Exercise details: Nothing in the data should be altered when it is repeated in full.

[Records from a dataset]
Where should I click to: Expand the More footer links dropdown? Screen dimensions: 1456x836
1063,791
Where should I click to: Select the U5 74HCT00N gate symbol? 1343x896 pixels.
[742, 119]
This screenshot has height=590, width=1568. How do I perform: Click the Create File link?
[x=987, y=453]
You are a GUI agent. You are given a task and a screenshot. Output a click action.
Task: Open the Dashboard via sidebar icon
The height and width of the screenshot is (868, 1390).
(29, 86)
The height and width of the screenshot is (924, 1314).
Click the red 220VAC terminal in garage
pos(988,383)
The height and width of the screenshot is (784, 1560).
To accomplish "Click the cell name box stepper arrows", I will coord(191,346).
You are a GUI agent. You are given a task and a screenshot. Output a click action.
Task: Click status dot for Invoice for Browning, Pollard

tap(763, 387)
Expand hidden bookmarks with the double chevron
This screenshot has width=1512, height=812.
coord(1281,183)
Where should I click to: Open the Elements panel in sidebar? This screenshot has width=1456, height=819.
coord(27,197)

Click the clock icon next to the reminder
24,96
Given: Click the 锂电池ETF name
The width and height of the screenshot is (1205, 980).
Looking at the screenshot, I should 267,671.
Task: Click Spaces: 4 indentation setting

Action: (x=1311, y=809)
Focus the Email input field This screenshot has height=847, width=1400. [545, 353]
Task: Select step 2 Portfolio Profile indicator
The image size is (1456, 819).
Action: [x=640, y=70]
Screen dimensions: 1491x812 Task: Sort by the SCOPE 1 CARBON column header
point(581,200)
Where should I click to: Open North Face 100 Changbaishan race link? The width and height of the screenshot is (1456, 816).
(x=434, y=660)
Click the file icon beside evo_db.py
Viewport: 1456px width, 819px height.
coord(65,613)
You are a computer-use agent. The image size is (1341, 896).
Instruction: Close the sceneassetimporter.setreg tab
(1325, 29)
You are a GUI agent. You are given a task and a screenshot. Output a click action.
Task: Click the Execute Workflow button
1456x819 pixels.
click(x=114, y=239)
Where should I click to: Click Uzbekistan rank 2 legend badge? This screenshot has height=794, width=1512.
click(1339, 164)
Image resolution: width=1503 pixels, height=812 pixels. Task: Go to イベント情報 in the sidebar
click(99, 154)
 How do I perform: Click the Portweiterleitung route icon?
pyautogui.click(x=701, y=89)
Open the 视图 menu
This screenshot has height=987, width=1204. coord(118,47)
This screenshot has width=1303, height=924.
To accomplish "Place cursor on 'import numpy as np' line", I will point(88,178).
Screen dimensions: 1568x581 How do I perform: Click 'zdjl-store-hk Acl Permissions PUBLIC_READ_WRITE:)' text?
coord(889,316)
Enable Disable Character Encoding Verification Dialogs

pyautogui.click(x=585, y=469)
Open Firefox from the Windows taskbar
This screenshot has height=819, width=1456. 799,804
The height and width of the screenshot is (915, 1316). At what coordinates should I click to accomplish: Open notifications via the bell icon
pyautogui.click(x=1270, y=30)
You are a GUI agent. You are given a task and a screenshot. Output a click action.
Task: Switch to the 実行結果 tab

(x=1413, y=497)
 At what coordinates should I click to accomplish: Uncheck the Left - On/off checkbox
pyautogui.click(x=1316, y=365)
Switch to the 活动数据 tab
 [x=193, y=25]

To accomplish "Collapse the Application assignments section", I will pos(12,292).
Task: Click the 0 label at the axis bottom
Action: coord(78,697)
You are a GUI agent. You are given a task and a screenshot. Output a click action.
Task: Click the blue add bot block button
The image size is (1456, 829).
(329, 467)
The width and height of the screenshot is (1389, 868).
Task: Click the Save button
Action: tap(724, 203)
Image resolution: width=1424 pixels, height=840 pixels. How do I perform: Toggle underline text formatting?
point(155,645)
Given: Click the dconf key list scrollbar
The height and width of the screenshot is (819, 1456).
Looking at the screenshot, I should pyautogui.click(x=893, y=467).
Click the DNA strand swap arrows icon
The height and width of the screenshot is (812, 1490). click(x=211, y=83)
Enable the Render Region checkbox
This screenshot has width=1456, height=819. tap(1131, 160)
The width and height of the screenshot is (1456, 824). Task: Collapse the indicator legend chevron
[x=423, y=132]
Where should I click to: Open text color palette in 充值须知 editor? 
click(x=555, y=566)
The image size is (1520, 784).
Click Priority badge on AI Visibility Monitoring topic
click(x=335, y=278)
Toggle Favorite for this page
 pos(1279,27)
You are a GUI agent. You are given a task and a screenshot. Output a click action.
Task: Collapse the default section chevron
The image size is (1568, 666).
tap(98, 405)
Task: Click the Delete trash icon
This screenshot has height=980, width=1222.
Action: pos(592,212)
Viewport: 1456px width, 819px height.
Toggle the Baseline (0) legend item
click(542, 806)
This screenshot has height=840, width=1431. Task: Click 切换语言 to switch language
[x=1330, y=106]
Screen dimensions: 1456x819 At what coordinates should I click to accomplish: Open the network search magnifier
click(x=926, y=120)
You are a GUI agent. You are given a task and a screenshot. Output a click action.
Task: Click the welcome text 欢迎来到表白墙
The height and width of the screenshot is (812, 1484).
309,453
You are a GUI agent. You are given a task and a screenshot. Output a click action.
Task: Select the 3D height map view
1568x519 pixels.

Task answer:
Where should I click to: Expand the More footer links dropdown? Screen dimensions: 1456x836
1063,791
Where should I click to: Select the U5 74HCT00N gate symbol? 1343x896 pixels.
[742, 119]
This screenshot has height=590, width=1568. How do I perform: Click the Create File link?
[x=987, y=453]
You are a GUI agent. You are given a task and a screenshot. Output a click action.
Task: Open the Dashboard via sidebar icon
The height and width of the screenshot is (868, 1390).
(29, 86)
The height and width of the screenshot is (924, 1314).
Click the red 220VAC terminal in garage
pos(988,383)
The height and width of the screenshot is (784, 1560).
To accomplish "Click the cell name box stepper arrows", I will coord(191,346).
You are a GUI agent. You are given a task and a screenshot. Output a click action.
Task: Click status dot for Invoice for Browning, Pollard

tap(763, 387)
Expand hidden bookmarks with the double chevron
This screenshot has width=1512, height=812.
coord(1281,183)
Where should I click to: Open the Elements panel in sidebar? This screenshot has width=1456, height=819.
coord(27,197)

Click the clock icon next to the reminder
24,96
Given: Click the 锂电池ETF name
The width and height of the screenshot is (1205, 980).
Looking at the screenshot, I should 267,671.
Task: Click Spaces: 4 indentation setting

Action: (x=1311, y=809)
Focus the Email input field This screenshot has height=847, width=1400. [545, 353]
Task: Select step 2 Portfolio Profile indicator
The image size is (1456, 819).
Action: [x=640, y=70]
Screen dimensions: 1491x812 Task: Sort by the SCOPE 1 CARBON column header
point(581,200)
Where should I click to: Open North Face 100 Changbaishan race link? The width and height of the screenshot is (1456, 816).
(x=434, y=660)
Click the file icon beside evo_db.py
Viewport: 1456px width, 819px height.
coord(65,613)
You are a computer-use agent. The image size is (1341, 896).
Instruction: Close the sceneassetimporter.setreg tab
(1325, 29)
You are a GUI agent. You are given a task and a screenshot. Output a click action.
Task: Click the Execute Workflow button
1456x819 pixels.
click(x=114, y=239)
Where should I click to: Click Uzbekistan rank 2 legend badge? This screenshot has height=794, width=1512.
click(1339, 164)
Image resolution: width=1503 pixels, height=812 pixels. Task: Go to イベント情報 in the sidebar
click(99, 154)
 How do I perform: Click the Portweiterleitung route icon?
pyautogui.click(x=701, y=89)
Open the 视图 menu
This screenshot has height=987, width=1204. coord(118,47)
This screenshot has width=1303, height=924.
To accomplish "Place cursor on 'import numpy as np' line", I will point(88,178).
Screen dimensions: 1568x581 How do I perform: Click 'zdjl-store-hk Acl Permissions PUBLIC_READ_WRITE:)' text?
coord(889,316)
Enable Disable Character Encoding Verification Dialogs

pyautogui.click(x=585, y=469)
Open Firefox from the Windows taskbar
This screenshot has height=819, width=1456. 799,804
The height and width of the screenshot is (915, 1316). At what coordinates should I click to accomplish: Open notifications via the bell icon
pyautogui.click(x=1270, y=30)
You are a GUI agent. You are given a task and a screenshot. Output a click action.
Task: Switch to the 実行結果 tab

(x=1413, y=497)
 At what coordinates should I click to accomplish: Uncheck the Left - On/off checkbox
pyautogui.click(x=1316, y=365)
Switch to the 活动数据 tab
 [x=193, y=25]

To accomplish "Collapse the Application assignments section", I will pos(12,292).
Task: Click the 0 label at the axis bottom
Action: coord(78,697)
You are a GUI agent. You are given a task and a screenshot. Output a click action.
Task: Click the blue add bot block button
The image size is (1456, 829).
(329, 467)
The width and height of the screenshot is (1389, 868).
Task: Click the Save button
Action: tap(724, 203)
Image resolution: width=1424 pixels, height=840 pixels. How do I perform: Toggle underline text formatting?
point(155,645)
Given: Click the dconf key list scrollbar
The height and width of the screenshot is (819, 1456).
Looking at the screenshot, I should pyautogui.click(x=893, y=467).
Click the DNA strand swap arrows icon
The height and width of the screenshot is (812, 1490). click(x=211, y=83)
Enable the Render Region checkbox
This screenshot has width=1456, height=819. tap(1131, 160)
The width and height of the screenshot is (1456, 824). Task: Collapse the indicator legend chevron
[x=423, y=132]
Where should I click to: Open text color palette in 充值须知 editor? 
click(x=555, y=566)
The image size is (1520, 784).
Click Priority badge on AI Visibility Monitoring topic
click(x=335, y=278)
Toggle Favorite for this page
 pos(1279,27)
You are a GUI agent. You are given a task and a screenshot. Output a click action.
Task: Collapse the default section chevron
The image size is (1568, 666).
tap(98, 405)
Task: Click the Delete trash icon
This screenshot has height=980, width=1222.
Action: pos(592,212)
Viewport: 1456px width, 819px height.
Toggle the Baseline (0) legend item
click(542, 806)
This screenshot has height=840, width=1431. Task: Click 切换语言 to switch language
[x=1330, y=106]
Screen dimensions: 1456x819 At what coordinates should I click to accomplish: Open the network search magnifier
click(x=926, y=120)
You are a GUI agent. You are given a task and a screenshot. Output a click action.
Task: Click the welcome text 欢迎来到表白墙
The height and width of the screenshot is (812, 1484).
309,453
You are a GUI agent. You are given a task and a screenshot. Output a click action.
Task: Select the 3D height map view
1568x519 pixels.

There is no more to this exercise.